Multiple Sclerosis,   1 December 2003, vol. 9, no. 6,   pp. 585-591(7)
Johnson K.P.[1]; Brooks B.R.[2]; Ford C.C.[3]; Goodman A.D.[4]; Lisak R.P.[5]; Myers L.W.[6]; Pruitt A.A.[7]; Rizzo M.A.[8]; Rose J.W.[9]; Weiner L.P.[10]; Wolinsky J.S.[11]
[1] Department of Neurology, University of Maryland, Baltimore, MD 21201, USA [10] Department of Neurology, University of Southern California, Los Angeles, CA 90033, USA [11] Department of Neurology, University of Texas, Houston, TX 77225, USA [2] Neurology Service, University of Wisconsin, Madison, WI 53705, USA [3] Department of Neurology, University of New Mexico, Albuquerque, NM 87131, USA [4] Department of Neurology, University of Rochester, Rochester, NY 14642, USA [5] Department of Neurology, Wayne State University, Detroit, MI 48201, USA [6] Department of Neurology, University of California, Los Angeles, CA 90095, USA [7] Department of Neurology, University of Pennsylvania, Philadelphia, PA 19104, USA [8] Department of Neurology, Yale University, New Haven, CT 06520, USA [9] Department of Neurology, VASLCHCS/University of Utah, Salt Lake City, UT 84132, USA

The aim of this study was to assess the long-term safety and efficacy of glatiramer acetate (GA) for patients with multiple sclerosis (MS) who received active treatment versus those on placebo for approximately 30 months (24-35 months) before receiving GA during a six-year organized, prospective open label study.

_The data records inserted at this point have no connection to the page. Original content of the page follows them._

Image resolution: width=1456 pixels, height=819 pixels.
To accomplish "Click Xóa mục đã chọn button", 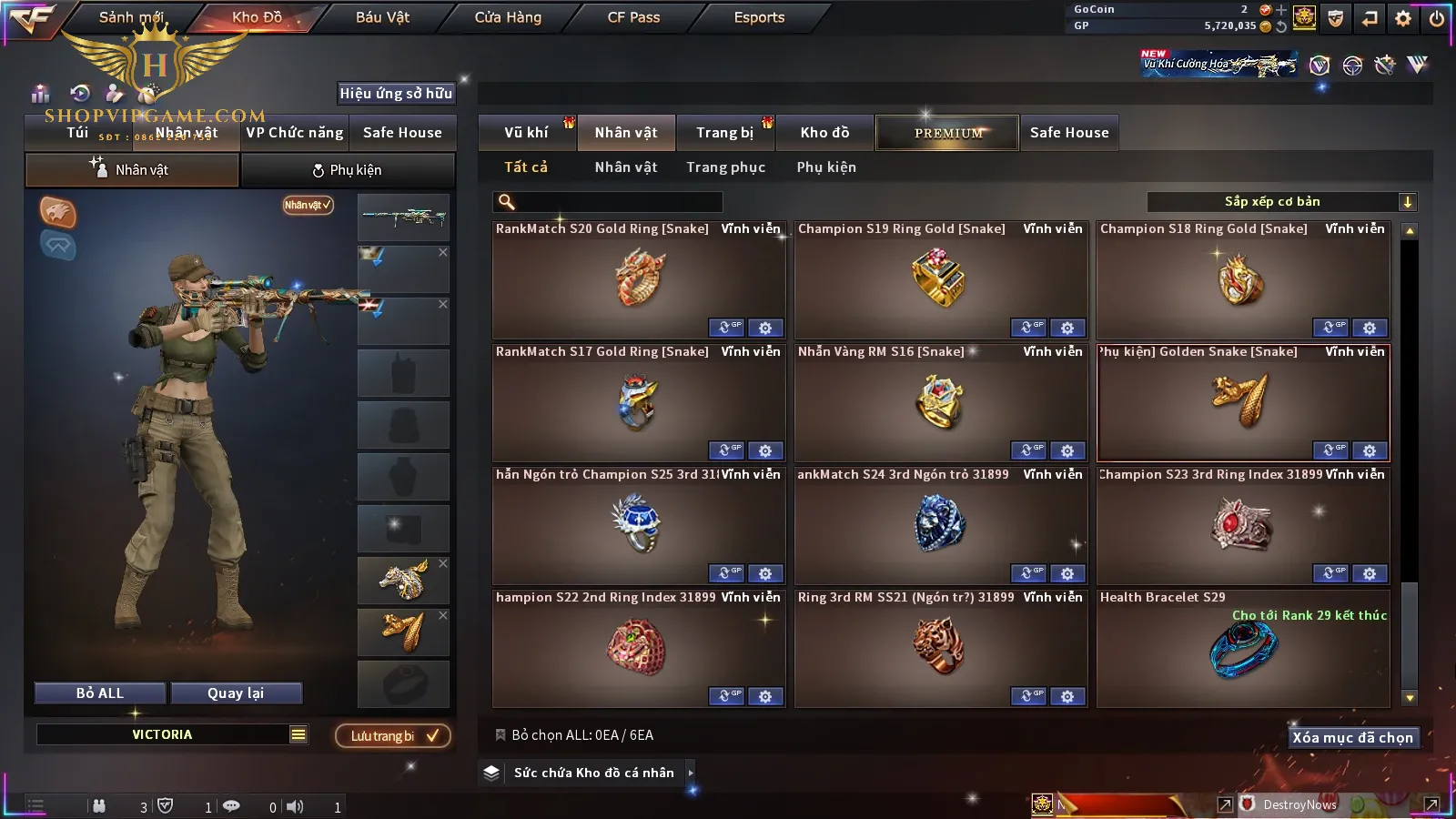I will click(1352, 737).
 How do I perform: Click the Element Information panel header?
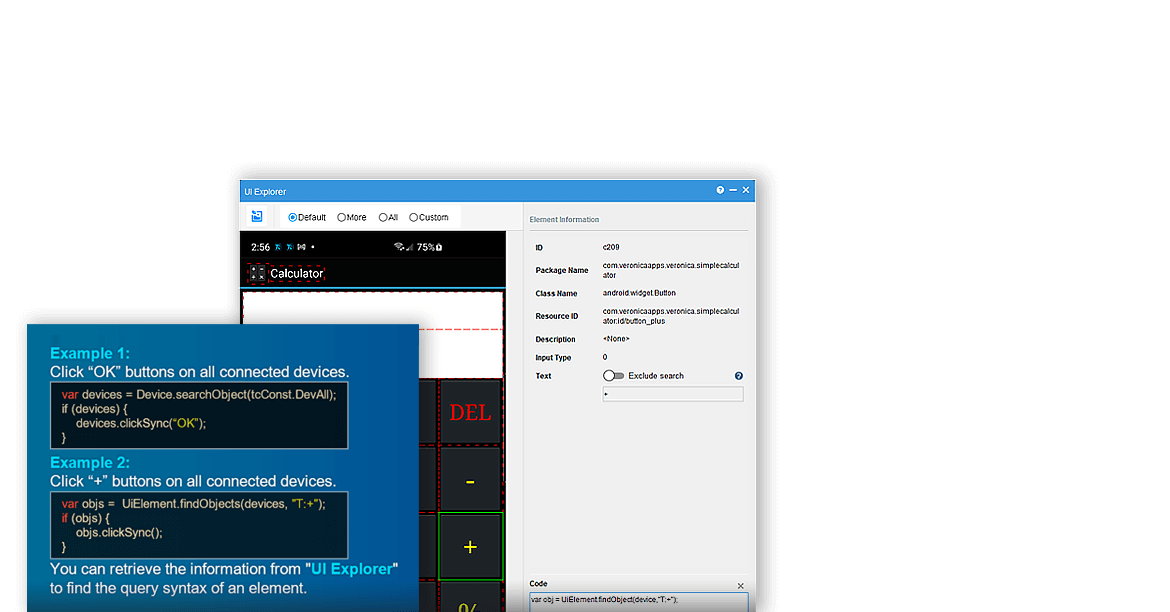point(565,219)
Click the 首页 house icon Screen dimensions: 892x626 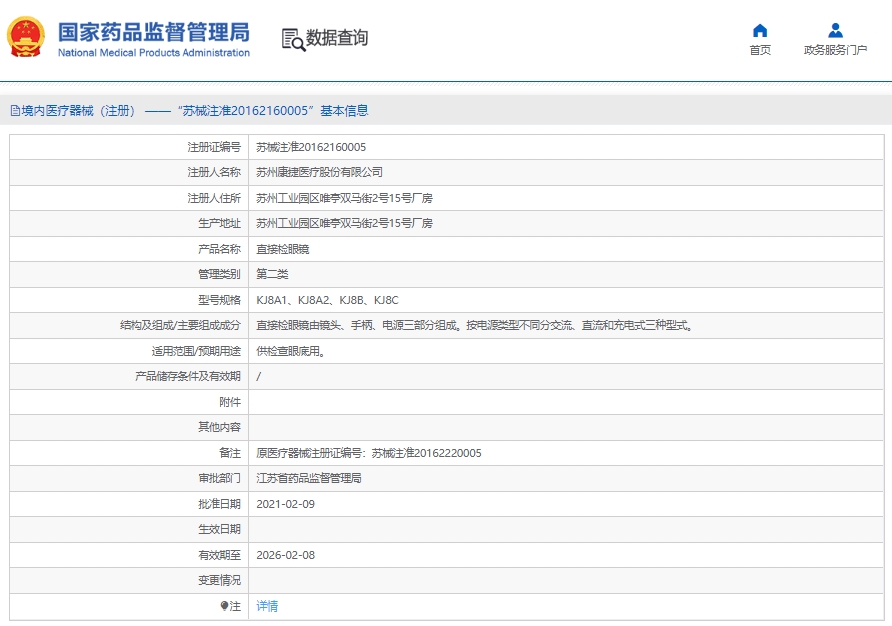coord(760,30)
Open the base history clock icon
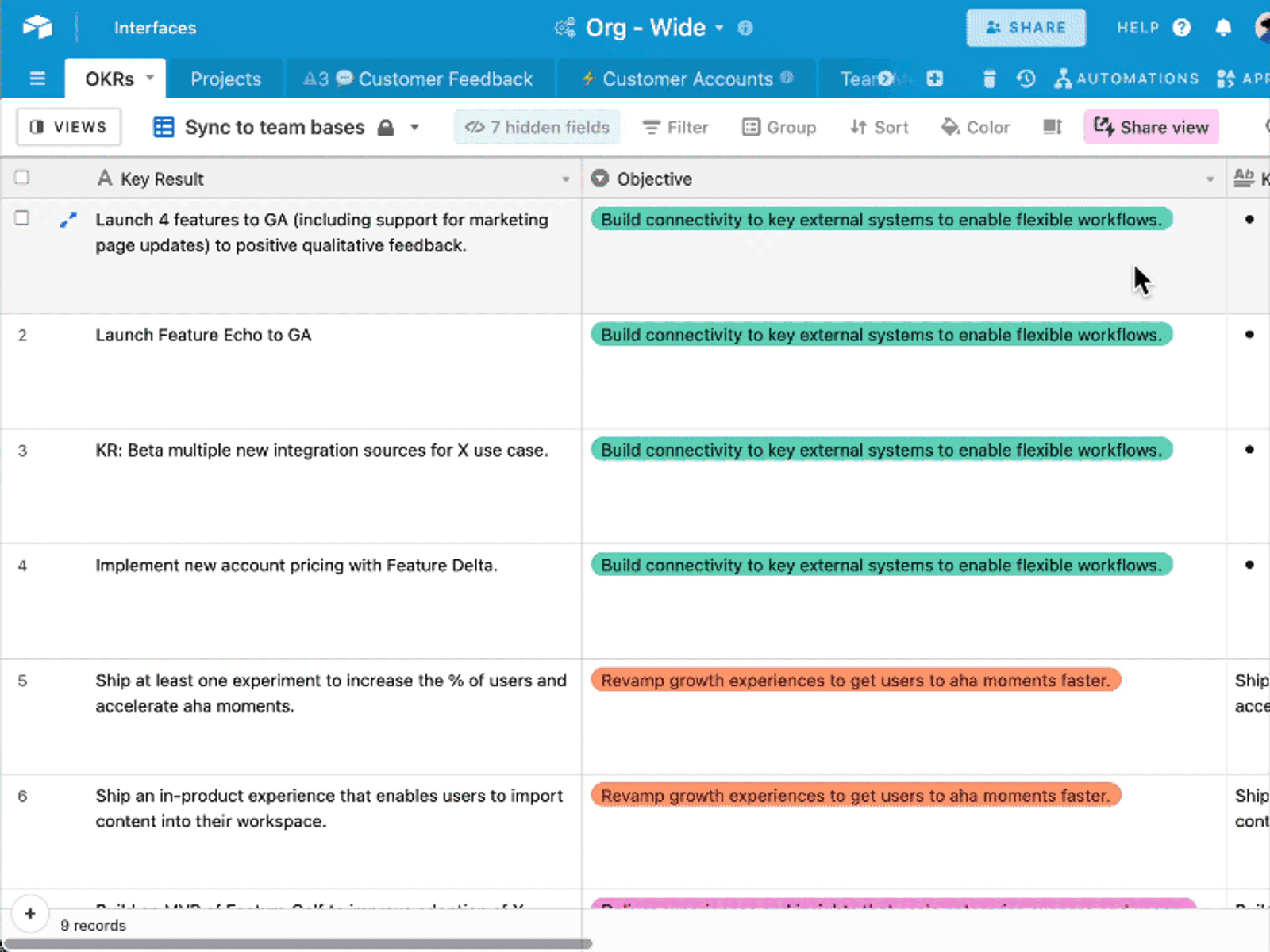Screen dimensions: 1270x952 coord(1026,79)
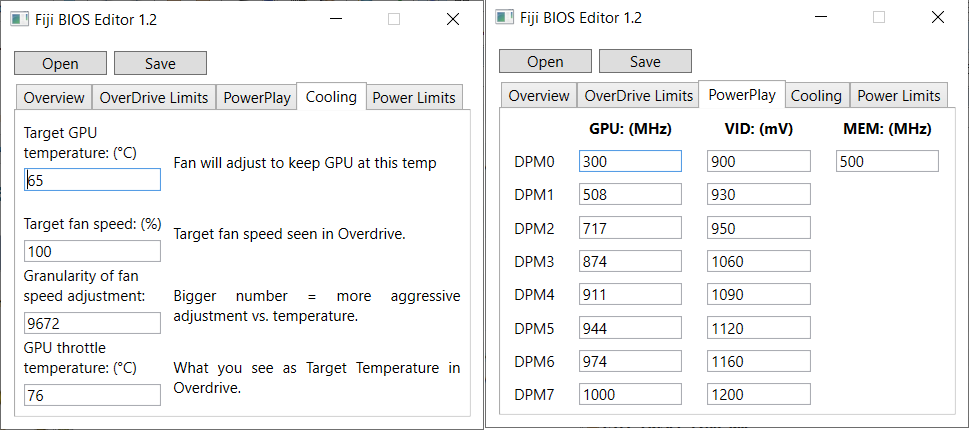Open OverDrive Limits tab in left window
The height and width of the screenshot is (430, 972).
point(154,97)
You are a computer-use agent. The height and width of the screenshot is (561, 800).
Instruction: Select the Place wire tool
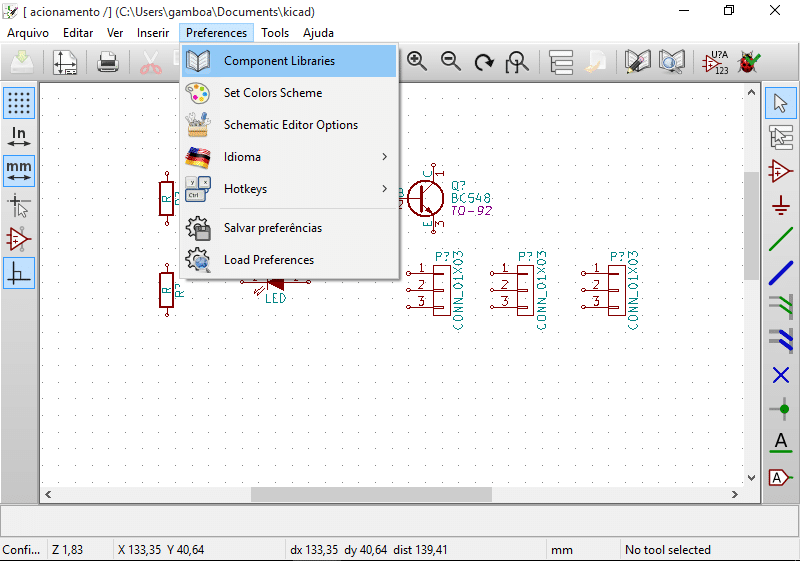(781, 240)
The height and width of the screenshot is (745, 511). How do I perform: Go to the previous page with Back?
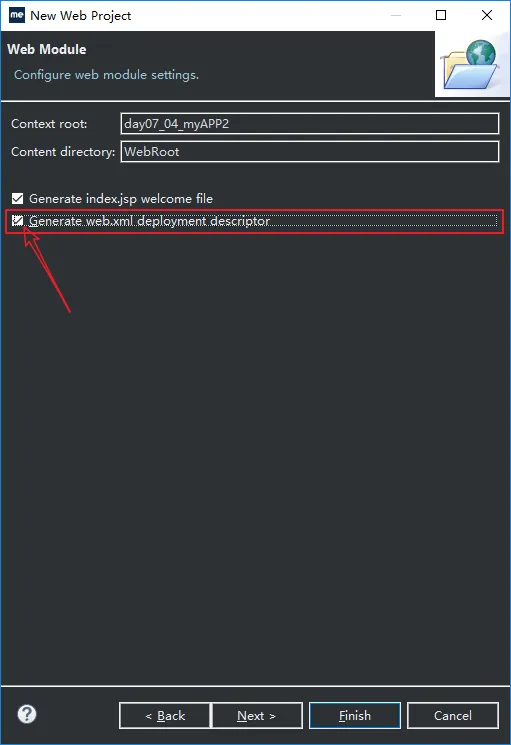tap(164, 715)
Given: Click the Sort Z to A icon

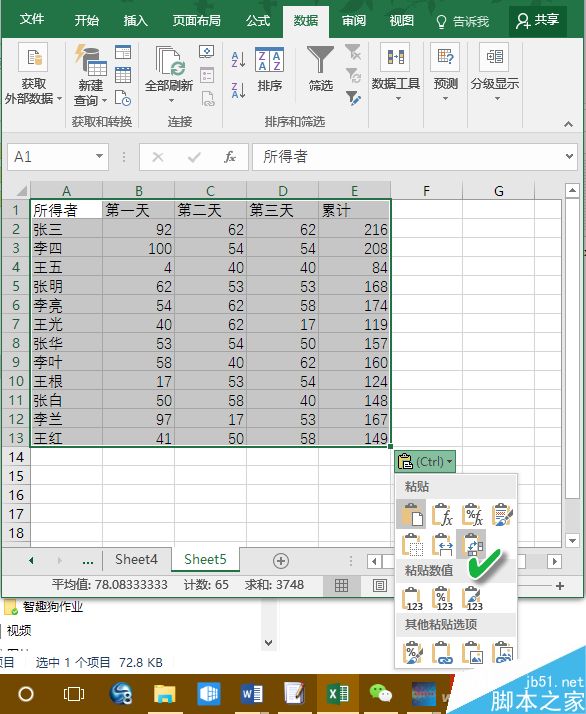Looking at the screenshot, I should pyautogui.click(x=238, y=90).
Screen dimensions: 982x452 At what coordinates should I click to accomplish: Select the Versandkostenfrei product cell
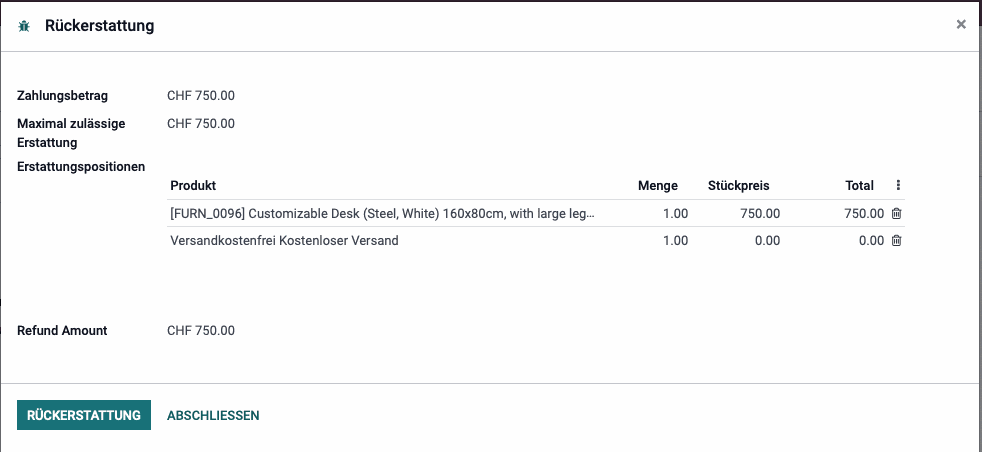(x=382, y=240)
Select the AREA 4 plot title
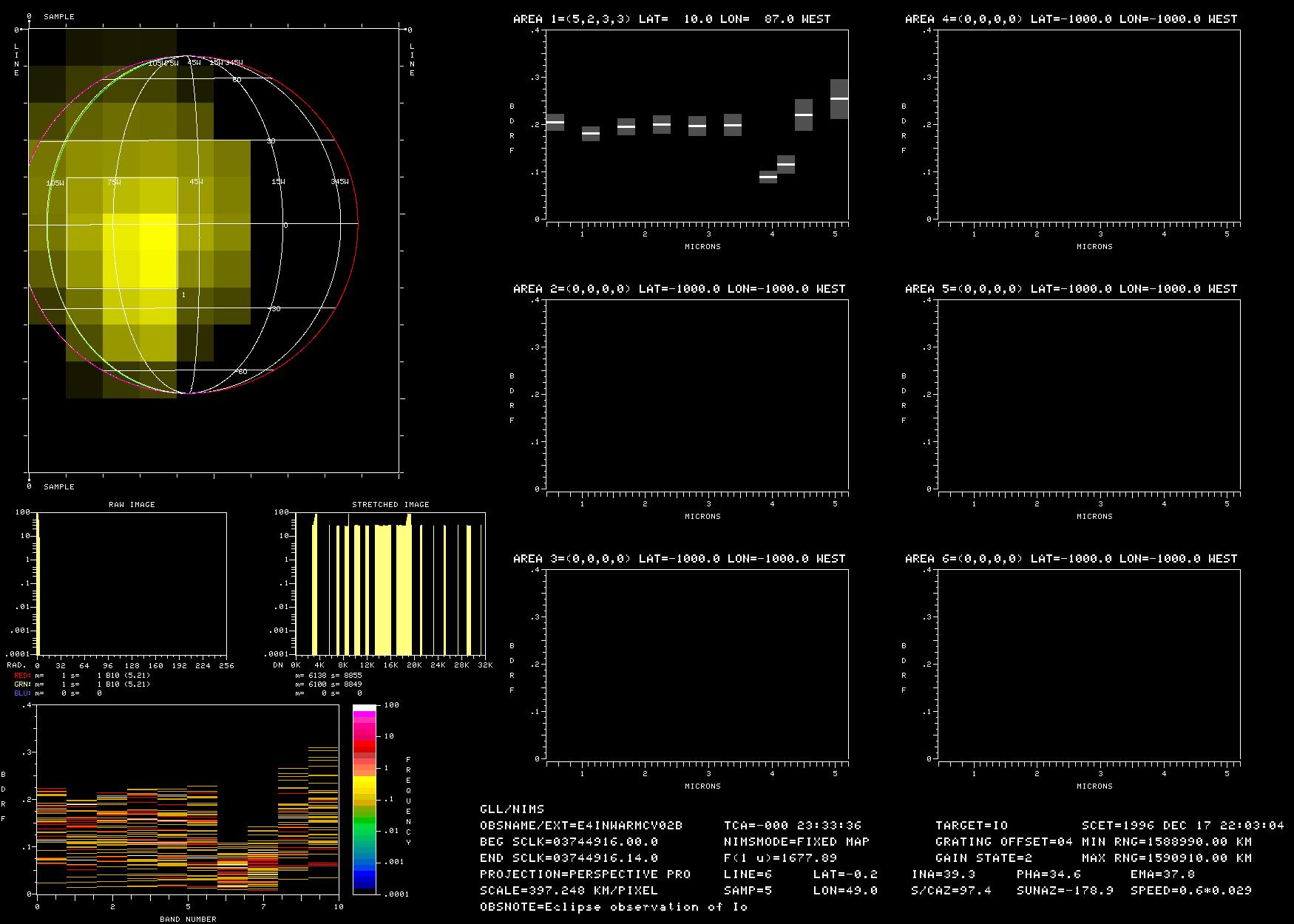This screenshot has height=924, width=1294. click(1071, 19)
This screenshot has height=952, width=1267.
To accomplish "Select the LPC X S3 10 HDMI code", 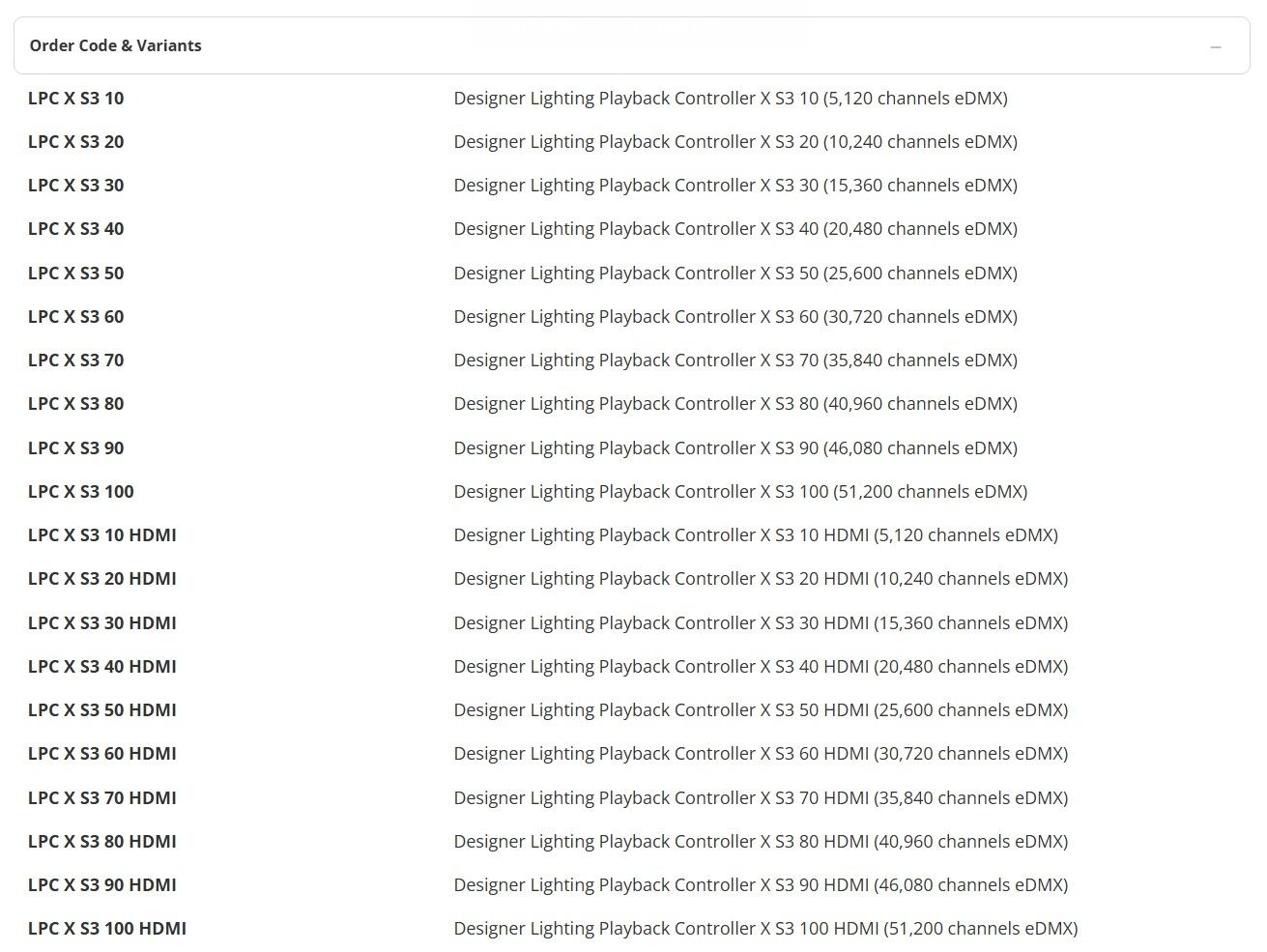I will tap(102, 535).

Entry required two relapses in the previous two years and an Expanded Disability Status Scale (EDSS) score of 0-5.

Patients (251) were equally randomized to daily subcutaneous GA, 20 mg, or to placebo.

After approximately 30 months, 208 patients continued in an open label study: 101 continued on GA and 107 switched from placebo to active drug.

Groups were well matched at randomization and entry to the open label study.

Patients always on GA showed a steady decline in relapses: a mean of 1.5 per year at entry, a mean of 0.42 over the entire six years (95% CI = 0.34-0.51), a 72% reduction (P = 0.0001).

They averaged a relapse every four+years (yearly rate 0.23 in year six) and 26/101 remain relapse free.

Patients did less well if on placebo for 30 months, but relapses then declined, and by year six the rates were similar.

Of patients always on GA, 69% showed neurological improvement of >= 1 EDSS steps or remained stable compared with 57% if GA treatment was delayed.

Of relapse-free patients always on GA over six years, only three of 26 (11%) were worse by >= 1 EDSS steps, whereas nine of 21 (43%) in the placebo/active group were worse (P <0.03).

Disability, measured every six months, showed that the group of patients always on GA was relatively stable over the six years, while the group who received placebo for the first two-and-a-half years did significantly less well.

Daily injections of GA were well tolerated.

This longest ever organized MS treatment trial shows that delaying therapy with GA increases the risk of neurologic disability, reinforcing the rationale for using GA as a first-line treatment early in the course of relapsing-remitting MS.